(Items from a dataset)
━━━━━━━━

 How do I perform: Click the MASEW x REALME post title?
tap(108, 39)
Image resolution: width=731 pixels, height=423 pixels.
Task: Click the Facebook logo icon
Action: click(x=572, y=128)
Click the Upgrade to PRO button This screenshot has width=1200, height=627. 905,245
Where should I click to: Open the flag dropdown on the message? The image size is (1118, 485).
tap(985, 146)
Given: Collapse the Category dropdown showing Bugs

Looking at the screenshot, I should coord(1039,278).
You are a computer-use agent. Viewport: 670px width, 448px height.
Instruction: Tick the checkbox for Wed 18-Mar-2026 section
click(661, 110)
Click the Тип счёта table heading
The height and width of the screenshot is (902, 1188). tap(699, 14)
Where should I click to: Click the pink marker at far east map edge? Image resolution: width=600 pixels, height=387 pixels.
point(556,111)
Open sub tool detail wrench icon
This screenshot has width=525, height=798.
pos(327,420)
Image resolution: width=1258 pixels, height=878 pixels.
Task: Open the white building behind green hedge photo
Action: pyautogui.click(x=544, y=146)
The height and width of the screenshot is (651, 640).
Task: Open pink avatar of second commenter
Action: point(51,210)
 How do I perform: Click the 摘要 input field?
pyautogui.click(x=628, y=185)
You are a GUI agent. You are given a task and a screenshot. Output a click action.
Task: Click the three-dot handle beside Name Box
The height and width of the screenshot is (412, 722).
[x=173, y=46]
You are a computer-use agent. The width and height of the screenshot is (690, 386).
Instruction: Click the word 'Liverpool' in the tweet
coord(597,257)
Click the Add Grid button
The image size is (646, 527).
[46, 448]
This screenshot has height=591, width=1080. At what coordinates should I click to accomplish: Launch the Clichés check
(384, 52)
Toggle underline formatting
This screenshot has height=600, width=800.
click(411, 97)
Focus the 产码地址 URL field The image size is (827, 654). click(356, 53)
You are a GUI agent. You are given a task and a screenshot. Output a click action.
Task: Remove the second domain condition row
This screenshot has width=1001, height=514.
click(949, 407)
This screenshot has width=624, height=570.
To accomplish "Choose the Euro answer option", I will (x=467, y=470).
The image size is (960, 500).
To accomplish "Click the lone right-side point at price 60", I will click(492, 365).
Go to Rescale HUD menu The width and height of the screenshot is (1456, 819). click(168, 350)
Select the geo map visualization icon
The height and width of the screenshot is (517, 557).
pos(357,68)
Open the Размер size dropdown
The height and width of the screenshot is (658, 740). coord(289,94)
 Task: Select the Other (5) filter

━━━━━━━━

Assigned task: From the line containing "This screenshot has width=1001, height=514." through the last line of the entries above, print each line exactly as it stands.

Answer box:
This screenshot has width=1001, height=514.
click(949, 407)
This screenshot has width=624, height=570.
To accomplish "Choose the Euro answer option", I will (x=467, y=470).
The image size is (960, 500).
To accomplish "Click the lone right-side point at price 60", I will click(492, 365).
Go to Rescale HUD menu The width and height of the screenshot is (1456, 819). click(168, 350)
Select the geo map visualization icon
The height and width of the screenshot is (517, 557).
pos(357,68)
Open the Размер size dropdown
The height and width of the screenshot is (658, 740). coord(289,94)
 Task: Select the Other (5) filter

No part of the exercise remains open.